ABOUT THIS TASK
Going line by line through the records below, count those with the word "agent" and give only the count.

------------------------

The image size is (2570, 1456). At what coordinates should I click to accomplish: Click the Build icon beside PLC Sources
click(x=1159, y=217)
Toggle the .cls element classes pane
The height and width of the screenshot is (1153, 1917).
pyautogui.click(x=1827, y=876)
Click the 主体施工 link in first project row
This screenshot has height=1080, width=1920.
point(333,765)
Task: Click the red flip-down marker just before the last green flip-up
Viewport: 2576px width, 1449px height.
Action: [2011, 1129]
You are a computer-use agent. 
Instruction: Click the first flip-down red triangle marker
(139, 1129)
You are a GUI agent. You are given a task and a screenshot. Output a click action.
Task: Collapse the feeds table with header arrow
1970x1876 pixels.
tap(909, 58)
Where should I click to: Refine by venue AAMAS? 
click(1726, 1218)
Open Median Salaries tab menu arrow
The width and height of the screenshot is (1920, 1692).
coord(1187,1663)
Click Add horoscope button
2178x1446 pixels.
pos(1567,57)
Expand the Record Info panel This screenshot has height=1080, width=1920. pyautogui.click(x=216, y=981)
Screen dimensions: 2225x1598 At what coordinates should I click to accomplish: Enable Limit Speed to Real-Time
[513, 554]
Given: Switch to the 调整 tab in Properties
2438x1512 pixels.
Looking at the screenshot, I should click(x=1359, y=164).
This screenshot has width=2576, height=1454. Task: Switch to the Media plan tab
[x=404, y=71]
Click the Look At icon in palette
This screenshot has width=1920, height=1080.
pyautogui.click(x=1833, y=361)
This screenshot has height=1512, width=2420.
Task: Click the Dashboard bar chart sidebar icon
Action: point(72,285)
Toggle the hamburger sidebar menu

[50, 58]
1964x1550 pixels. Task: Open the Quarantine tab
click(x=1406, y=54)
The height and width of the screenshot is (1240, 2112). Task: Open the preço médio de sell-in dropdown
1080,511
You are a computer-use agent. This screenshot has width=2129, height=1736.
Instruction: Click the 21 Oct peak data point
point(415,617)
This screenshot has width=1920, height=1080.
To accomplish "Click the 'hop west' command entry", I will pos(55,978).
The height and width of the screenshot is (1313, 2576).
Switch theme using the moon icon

------------------------

FINISHED TASK
3